Exercise requirements:
Copy out, unchanged, the part of the listing that runs from its first line through the line containing "Looking at the screenshot, I should (x=524, y=85).". Include both of those lines.

(Word and item position data)
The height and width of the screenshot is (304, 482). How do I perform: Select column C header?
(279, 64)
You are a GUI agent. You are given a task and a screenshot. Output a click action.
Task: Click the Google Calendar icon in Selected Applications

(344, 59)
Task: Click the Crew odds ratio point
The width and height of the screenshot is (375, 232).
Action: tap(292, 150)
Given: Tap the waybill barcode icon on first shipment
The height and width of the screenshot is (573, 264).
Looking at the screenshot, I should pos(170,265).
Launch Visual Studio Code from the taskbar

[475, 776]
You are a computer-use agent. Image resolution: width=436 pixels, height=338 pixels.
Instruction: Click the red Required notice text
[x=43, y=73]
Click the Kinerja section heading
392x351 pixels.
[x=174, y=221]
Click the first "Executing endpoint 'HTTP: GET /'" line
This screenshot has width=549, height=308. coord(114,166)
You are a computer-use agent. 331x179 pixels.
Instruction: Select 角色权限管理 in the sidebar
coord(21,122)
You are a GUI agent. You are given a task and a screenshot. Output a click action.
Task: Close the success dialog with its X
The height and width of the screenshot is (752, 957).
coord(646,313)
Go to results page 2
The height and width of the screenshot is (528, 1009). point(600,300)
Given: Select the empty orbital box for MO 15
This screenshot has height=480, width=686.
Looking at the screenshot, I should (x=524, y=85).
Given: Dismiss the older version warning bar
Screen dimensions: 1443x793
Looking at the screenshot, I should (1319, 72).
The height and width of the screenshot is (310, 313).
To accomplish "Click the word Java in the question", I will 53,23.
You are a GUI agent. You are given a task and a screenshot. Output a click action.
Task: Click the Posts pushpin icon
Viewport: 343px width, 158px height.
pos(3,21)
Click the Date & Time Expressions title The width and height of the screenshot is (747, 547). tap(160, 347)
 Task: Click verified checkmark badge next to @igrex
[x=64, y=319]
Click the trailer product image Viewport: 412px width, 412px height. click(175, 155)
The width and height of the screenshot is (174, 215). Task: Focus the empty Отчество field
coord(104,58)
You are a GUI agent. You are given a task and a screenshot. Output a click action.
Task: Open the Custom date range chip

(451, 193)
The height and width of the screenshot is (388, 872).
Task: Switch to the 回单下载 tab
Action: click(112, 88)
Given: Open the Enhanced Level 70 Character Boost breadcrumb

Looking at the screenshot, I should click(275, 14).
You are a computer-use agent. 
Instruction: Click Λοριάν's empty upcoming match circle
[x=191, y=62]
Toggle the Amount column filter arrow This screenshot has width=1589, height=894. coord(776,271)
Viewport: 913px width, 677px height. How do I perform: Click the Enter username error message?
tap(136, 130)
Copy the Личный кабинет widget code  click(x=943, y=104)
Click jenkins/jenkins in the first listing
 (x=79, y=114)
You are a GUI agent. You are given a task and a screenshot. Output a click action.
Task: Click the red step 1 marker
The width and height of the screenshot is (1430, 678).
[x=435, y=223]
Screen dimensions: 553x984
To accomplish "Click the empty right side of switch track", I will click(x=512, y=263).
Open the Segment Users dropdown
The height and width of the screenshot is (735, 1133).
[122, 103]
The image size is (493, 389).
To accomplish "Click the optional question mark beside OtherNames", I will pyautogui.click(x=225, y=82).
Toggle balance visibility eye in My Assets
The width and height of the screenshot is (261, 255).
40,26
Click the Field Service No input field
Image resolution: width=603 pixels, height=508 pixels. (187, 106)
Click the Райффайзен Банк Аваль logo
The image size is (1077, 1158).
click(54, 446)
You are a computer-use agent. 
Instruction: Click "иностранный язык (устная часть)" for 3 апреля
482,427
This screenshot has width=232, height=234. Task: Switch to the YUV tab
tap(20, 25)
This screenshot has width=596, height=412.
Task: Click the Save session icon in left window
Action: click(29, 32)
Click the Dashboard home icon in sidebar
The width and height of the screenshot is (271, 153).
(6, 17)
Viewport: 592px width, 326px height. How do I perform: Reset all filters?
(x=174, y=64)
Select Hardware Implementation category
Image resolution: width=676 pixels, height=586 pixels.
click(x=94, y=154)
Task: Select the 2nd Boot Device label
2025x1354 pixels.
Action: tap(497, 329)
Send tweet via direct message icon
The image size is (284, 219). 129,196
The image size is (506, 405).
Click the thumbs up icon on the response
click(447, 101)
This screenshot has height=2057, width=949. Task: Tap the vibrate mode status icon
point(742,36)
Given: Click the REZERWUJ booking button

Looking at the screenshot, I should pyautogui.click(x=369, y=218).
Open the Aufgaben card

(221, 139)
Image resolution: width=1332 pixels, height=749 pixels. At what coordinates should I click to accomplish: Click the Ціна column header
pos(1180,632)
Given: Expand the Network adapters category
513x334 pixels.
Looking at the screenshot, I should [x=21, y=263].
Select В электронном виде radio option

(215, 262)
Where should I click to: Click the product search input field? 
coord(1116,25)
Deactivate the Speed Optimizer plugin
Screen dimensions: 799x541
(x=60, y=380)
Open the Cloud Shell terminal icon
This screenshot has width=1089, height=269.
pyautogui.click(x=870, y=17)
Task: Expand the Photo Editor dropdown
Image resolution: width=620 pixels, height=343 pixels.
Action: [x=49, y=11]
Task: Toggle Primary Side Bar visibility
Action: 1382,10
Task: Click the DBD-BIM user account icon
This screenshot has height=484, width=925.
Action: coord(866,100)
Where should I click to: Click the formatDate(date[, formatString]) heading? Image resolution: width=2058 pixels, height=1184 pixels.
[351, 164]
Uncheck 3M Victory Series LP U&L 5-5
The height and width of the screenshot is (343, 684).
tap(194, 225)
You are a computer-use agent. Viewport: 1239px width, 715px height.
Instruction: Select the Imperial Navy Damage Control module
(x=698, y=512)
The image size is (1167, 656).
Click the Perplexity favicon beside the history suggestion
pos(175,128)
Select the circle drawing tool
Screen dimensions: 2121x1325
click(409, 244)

Exercise output:
The height and width of the screenshot is (304, 482). How do I perform: Select column C header?
(279, 64)
You are a GUI agent. You are given a task and a screenshot. Output a click action.
Task: Click the Google Calendar icon in Selected Applications

(344, 59)
Task: Click the Crew odds ratio point
The width and height of the screenshot is (375, 232).
Action: tap(292, 150)
Given: Tap the waybill barcode icon on first shipment
The height and width of the screenshot is (573, 264).
Looking at the screenshot, I should pos(170,265).
Launch Visual Studio Code from the taskbar

[475, 776]
You are a computer-use agent. Image resolution: width=436 pixels, height=338 pixels.
Instruction: Click the red Required notice text
[x=43, y=73]
Click the Kinerja section heading
392x351 pixels.
[x=174, y=221]
Click the first "Executing endpoint 'HTTP: GET /'" line
This screenshot has width=549, height=308. coord(114,166)
You are a computer-use agent. 331x179 pixels.
Instruction: Select 角色权限管理 in the sidebar
coord(21,122)
You are a GUI agent. You are given a task and a screenshot. Output a click action.
Task: Close the success dialog with its X
The height and width of the screenshot is (752, 957).
coord(646,313)
Go to results page 2
The height and width of the screenshot is (528, 1009). point(600,300)
Given: Select the empty orbital box for MO 15
This screenshot has height=480, width=686.
Looking at the screenshot, I should (x=524, y=85).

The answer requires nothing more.